Vingt-cinq ans après le conclave qui élut Jean Paul Ier

Simple comme un prêtre quelconque


Le cardinal Raúl Francisco Primatesta, archevêque émérite de Cordoba (Argentine), “électeur” dans les deux derniers conclaves, raconte une conversation qu’il a eue, par hasard, en sortant de l’ascenseur avec Jean Paul Ier qui venait à peine d’être élu pape: «Je suis toujours impressionné, quand j’y repense, par la simplicité naturelle de cette rencontre», dit-il. Interview


par Gianni Valente


Raúl Francisco Primatesta

Raúl Francisco Primatesta

Raúl Francisco Primatesta, classe 1919, archevêque émérite de Cordoba (Argentine), cardinal “électeur” dans les deux derniers conclaves se rappelle clairement et nettement, jusque dans les détails, cet été de 1978. Et les détails sont importants. Son récit d’une conversation familière qu’il eut avec Jean Paul Ier, par hasard, au sortir d’un ascenseur, suffit pour démentir la version de ceux qui ont voulu voir en Albino Luciani un montagnard anxieux et emprunté, un homme victime de son sentiment “d’inaptitude” devant la tâche qui lui incombait. Le cardinal argentin s’en souvient fort bien: le soir même de son élection, Jean Paul Ier conservait la légère tranquillité de ceux qui savent par expérience que, dans des circonstances terribles de ce genre, il est inutile de se tourmenter et de penser que l’on peut compter sur ses propres forces. Bref, ce fut pour lui un jour presque comme tous les autres.

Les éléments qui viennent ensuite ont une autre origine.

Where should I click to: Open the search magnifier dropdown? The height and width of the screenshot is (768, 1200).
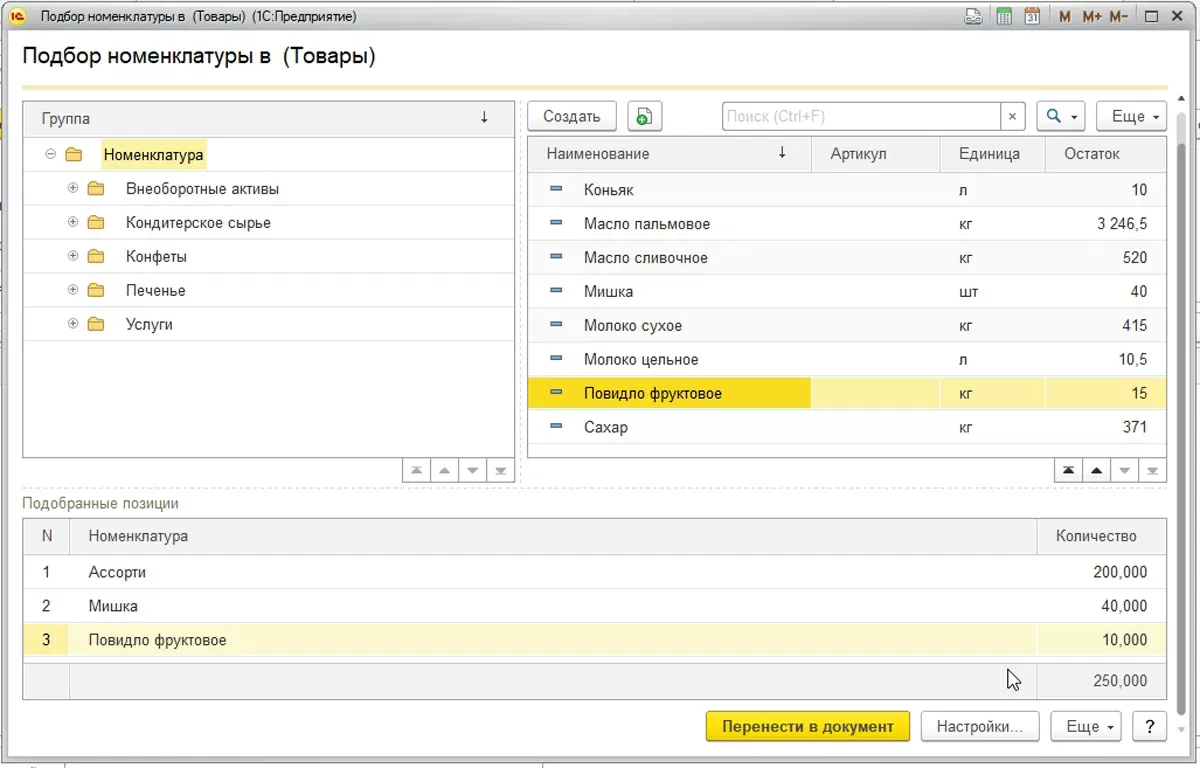[1061, 117]
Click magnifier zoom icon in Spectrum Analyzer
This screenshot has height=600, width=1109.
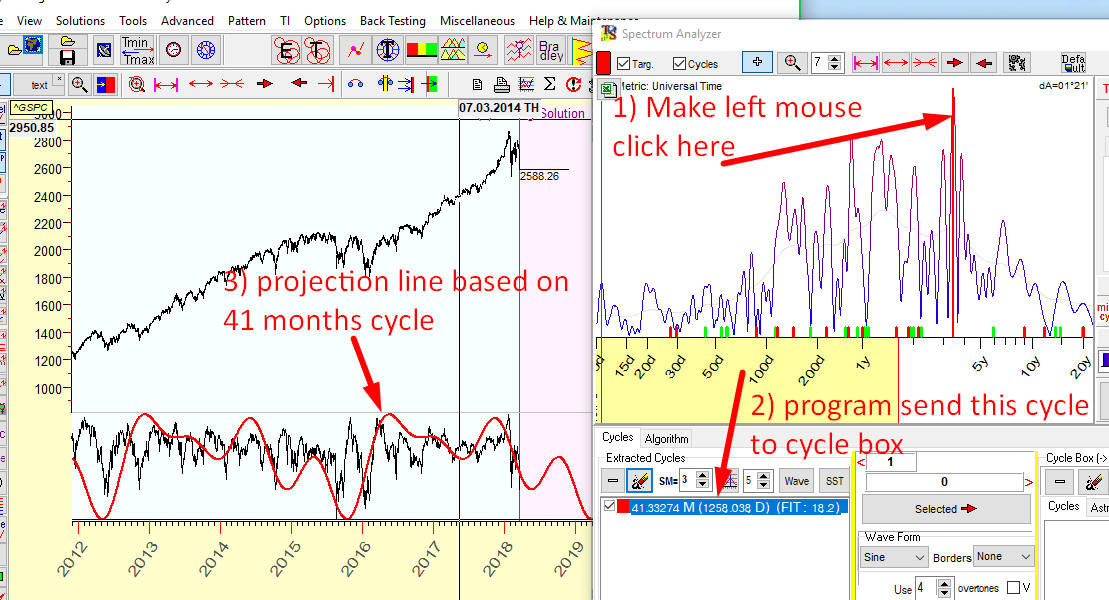pyautogui.click(x=792, y=62)
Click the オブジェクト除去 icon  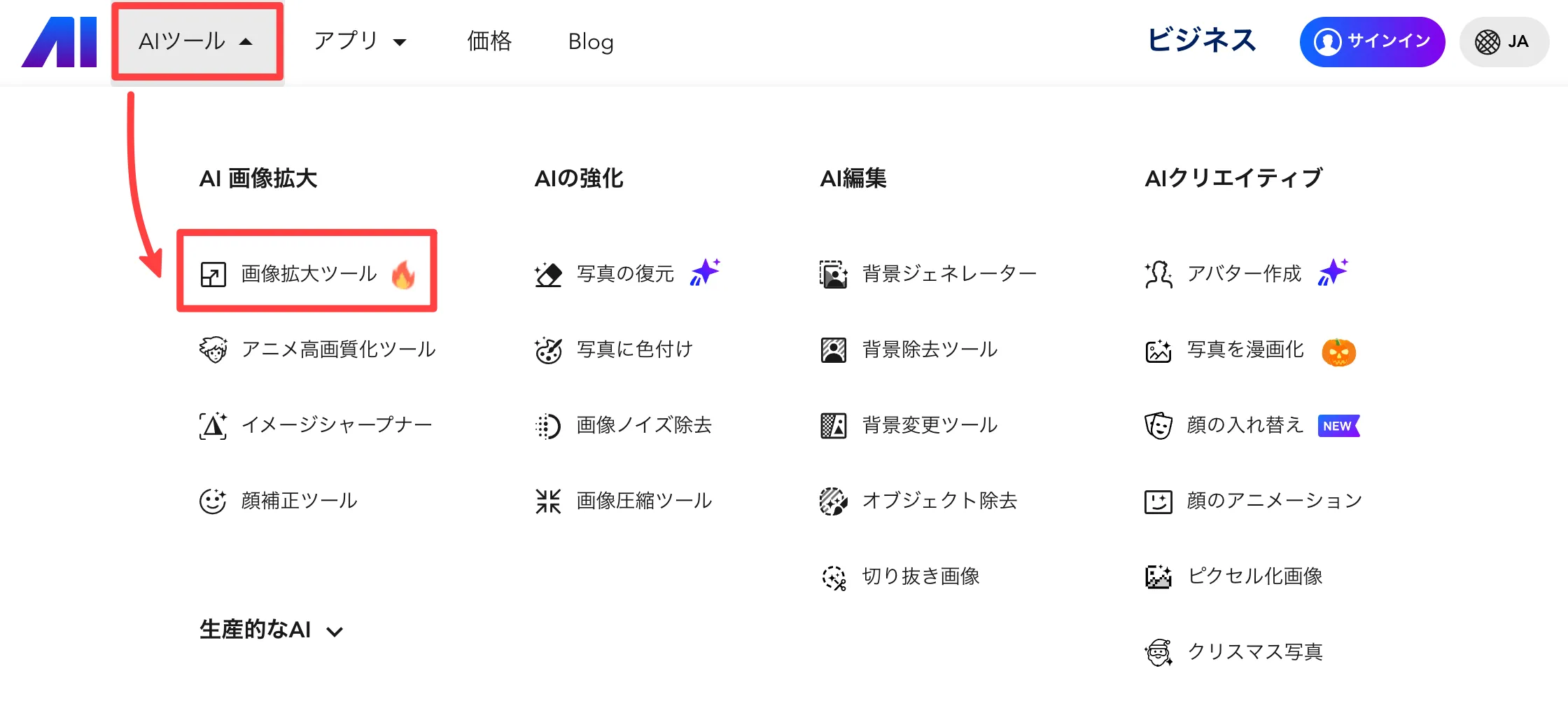click(833, 501)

Éminence, vous rappelez-vous comment vous avez appris la mort de Paul VI?
RAÚL FRANCISCO PRIMATESTA: Les premiers jours d’août 1978, je me trouvais dans les montagnes de mon vieux diocèse de San Rafael, dans la région de Mendoza, où je passais quelques jours de vacances. Je revenais d’une promenade quand on m’a annoncé que le Pape était mort.
Vous êtes évêque depuis 1957. Vous avez été créé cardinal par Paul VI dans le consistoire de mars 1973, le même que celui dans lequel Albino Luciani était devenu cardinal. Quels sont vos souvenirs de Paul VI?
PRIMATESTA: Je l’ai rencontré et lui ai parlé à l’occasion de plusieurs audiences. Paul VI était un exemple de spiritualité et de sainteté. Il a dû porter le poids de l’Église durant toute la période très difficile qui a suivi le Concile. Il devait en permanence veiller à aplanir les nombreuses difficultés, à ne pas heurter, à apaiser les esprits, à éviter que les conflits ne mènent à une division dans l’Église. Cette tension permanente, cette attention continue que requérait sa fonction pontificale ont peut-être fait passer au second plan sa sainteté personnelle et sa spiritualité qui mériteraient d’être à nouveau proposées en exemple et qui se communiquaient durant les audiences non pas tant à travers ses discours que directement, de cœur à cœur.
Dans les dernières années de son pontificat, Paul VI semblait avoir une vision dramatique de la situation dans laquelle se trouvait l’Église.
PRIMATESTA: En 1967, avec le Credo du peuple de Dieu, il a repris dans des formules suggestives les points essentiels de la foi. J’espère qu’il y a une certaine continuité entre le Credo du peuple de Dieu de Paul VI et le précis de la foi qui est en cours d’élaboration et qui suit la ligne du Catéchisme de l’Église catholique. L’intention me semble être la même. Il s’agit de rendre accessible au peuple de Dieu la doctrine de la foi. Le Catéchisme de l’Église catholique publié en 1992 l’expose de façon ferme, mais il n’est pas d’usage facile pour le commun des fidèles.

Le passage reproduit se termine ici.